Before I knew where the gay hangouts were, I had one significant affair.
True, an unsuccessful one, as it soon became clear. It was sometime in the
mid-1960s. I was already in my second year in the college. The institute was
not prestigious, the student were not attractive - mainly from rural areas,
and, basically, it was "Slavic colorlessness". Of all this faceless
mass, only a few representatives of the Caucasus stood out clearly. It was they
who attracted my attention, and with through various schemes and tricks I tried
to get to know them (at the time everyone smoked, there were smoking rooms,
people easily entered into conversation there, and this made my task easier).
I liked one student with very dark oily eyes. He was from another faculty.

· · · · ·

# WHAT THE EXERCISE ASKS
Continue the memoir passage about the affair in college, starting after its final sentence about the student with very dark oily eyes.

[Records from a data source]
· · · · ·

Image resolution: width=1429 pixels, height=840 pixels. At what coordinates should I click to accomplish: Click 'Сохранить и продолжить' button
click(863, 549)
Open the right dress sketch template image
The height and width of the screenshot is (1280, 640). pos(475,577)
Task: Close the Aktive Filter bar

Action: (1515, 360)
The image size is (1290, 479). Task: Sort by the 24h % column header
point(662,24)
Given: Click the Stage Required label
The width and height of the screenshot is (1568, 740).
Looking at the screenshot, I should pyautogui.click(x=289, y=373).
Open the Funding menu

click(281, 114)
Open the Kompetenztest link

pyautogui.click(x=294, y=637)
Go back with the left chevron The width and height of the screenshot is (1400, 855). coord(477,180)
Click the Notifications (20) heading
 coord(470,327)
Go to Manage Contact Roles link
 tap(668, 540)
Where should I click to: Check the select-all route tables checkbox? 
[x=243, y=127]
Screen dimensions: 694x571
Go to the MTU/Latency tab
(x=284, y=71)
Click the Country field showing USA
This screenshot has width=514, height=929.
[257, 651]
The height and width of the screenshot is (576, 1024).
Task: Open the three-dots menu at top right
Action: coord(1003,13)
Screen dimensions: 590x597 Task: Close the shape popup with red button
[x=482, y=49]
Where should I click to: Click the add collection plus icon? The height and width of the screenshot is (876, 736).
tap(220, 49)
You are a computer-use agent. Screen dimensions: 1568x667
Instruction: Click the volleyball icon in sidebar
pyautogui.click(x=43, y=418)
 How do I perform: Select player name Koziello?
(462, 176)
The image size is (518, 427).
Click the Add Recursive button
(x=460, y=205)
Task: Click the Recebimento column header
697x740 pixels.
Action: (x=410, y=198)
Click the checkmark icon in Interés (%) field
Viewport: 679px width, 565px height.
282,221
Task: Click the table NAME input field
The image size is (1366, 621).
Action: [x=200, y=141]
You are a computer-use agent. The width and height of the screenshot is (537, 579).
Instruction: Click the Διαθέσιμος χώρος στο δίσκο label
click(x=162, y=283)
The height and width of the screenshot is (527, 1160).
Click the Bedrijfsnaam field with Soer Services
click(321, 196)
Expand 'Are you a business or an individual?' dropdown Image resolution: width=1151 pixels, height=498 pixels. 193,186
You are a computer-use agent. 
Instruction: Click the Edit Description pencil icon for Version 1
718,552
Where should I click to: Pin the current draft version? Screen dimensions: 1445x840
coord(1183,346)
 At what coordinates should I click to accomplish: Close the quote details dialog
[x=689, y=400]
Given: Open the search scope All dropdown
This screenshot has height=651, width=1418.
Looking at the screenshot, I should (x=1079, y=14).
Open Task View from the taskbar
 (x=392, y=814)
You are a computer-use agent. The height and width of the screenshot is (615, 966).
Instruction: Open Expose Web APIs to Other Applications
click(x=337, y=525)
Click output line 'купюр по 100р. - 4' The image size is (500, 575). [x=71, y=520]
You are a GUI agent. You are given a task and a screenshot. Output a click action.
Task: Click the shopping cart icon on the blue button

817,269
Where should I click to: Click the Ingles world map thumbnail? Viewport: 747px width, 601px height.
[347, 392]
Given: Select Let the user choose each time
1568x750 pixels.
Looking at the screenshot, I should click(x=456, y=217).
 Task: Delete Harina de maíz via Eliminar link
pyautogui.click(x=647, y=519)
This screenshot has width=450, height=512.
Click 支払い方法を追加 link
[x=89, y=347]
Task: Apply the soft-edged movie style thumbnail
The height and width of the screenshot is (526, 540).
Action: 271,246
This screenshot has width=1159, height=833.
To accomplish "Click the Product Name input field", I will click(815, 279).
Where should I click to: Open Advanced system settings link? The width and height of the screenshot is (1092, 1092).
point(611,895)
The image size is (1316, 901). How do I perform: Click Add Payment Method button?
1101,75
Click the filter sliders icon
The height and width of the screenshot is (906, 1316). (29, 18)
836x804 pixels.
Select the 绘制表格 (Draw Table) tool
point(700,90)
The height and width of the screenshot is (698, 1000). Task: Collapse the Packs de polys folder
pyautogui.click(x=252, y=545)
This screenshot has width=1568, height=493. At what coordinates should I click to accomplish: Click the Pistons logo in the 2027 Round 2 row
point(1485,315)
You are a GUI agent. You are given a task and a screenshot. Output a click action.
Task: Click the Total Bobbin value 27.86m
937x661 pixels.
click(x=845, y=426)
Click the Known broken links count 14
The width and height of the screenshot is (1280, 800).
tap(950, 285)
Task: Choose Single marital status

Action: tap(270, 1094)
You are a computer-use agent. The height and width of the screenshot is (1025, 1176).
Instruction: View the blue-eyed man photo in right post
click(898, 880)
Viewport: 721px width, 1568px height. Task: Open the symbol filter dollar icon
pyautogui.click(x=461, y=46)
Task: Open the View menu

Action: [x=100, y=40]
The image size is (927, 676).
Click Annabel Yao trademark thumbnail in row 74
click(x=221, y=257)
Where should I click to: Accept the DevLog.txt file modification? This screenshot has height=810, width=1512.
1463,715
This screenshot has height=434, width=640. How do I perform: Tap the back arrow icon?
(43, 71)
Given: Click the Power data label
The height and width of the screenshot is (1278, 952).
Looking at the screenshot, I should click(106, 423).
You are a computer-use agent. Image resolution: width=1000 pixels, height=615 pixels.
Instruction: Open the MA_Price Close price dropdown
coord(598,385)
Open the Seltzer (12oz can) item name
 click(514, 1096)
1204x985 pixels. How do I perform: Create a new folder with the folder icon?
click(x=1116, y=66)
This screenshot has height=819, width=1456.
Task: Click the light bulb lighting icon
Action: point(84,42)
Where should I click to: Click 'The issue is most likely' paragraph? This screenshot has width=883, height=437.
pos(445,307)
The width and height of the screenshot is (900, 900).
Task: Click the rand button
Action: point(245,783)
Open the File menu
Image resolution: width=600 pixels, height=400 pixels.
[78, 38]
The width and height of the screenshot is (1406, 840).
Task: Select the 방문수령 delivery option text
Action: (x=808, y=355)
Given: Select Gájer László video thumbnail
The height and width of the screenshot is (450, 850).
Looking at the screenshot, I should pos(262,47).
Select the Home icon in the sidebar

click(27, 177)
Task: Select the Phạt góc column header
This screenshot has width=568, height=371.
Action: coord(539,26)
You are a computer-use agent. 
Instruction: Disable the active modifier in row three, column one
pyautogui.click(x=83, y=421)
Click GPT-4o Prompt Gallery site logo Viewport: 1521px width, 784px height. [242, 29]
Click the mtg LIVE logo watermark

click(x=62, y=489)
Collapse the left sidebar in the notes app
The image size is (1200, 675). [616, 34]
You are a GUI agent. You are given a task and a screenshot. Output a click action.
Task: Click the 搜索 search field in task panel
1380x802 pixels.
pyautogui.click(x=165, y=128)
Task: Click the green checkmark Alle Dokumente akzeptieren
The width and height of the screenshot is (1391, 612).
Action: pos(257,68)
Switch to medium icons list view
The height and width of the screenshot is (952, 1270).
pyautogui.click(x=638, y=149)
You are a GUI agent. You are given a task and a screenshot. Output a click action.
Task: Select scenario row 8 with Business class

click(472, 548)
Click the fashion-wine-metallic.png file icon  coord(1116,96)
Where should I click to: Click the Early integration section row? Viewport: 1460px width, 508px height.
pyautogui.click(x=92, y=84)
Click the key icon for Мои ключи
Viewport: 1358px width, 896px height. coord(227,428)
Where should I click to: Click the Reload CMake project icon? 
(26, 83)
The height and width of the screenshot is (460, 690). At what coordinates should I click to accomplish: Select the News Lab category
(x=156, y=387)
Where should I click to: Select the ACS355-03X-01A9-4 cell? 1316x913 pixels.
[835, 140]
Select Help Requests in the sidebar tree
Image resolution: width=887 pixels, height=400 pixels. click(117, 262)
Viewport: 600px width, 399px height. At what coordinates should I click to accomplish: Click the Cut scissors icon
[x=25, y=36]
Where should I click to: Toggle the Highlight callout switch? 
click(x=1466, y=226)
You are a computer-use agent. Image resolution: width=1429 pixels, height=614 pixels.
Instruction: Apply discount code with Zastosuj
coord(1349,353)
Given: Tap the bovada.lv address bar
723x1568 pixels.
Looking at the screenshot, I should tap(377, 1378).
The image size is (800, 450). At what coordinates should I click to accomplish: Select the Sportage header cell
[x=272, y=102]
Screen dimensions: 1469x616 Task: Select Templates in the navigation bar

· · · · ·

# REPLY TO THE EXERCISE
It took me a long time to get to know him. I studied his class schedule,
“accidentally” appeared near him when his lectures ended, stalked him in
different places. In the end, we got to know each other. His name was Basil, he
turned out to be an ethnic Greek from Tbilisi, Georgia. He was several years
older than me and lived in an institute hostel. We began to communicate and
meet, walk and chat. One evening we went to the park, sat down on a bench and
began kissing passionately. And it was he who started it first. Well, I
thought, my dream has come true! I “ordered” it for myself, and here it was. I
fell in love, was jealous of him, terrible pictures were drawn in my mind that
he was with others, I was jealous of him over women who brazenly flirted with
him. For a long time this bench in the park, where we first began to kiss, was
a holy place for me, I often went to sit there.
It was necessary to somehow fuck, finally. He lived in a hostel, my parents
were at home. I've been waiting a long time for the moment when I'll be alone
in my apartment. And then one day my family went for the whole evening to the
theater. It was then that I invited Basil. Everything started out great: I lit
the candles, there was a bottle of wine, all sorts of conversations began. Then
I laid an old fur coat in front of the stove with burning coals (like a
fireplace). We lay down in front of the “fireplace”, and our passionate kisses,
cuddling, caresses began again.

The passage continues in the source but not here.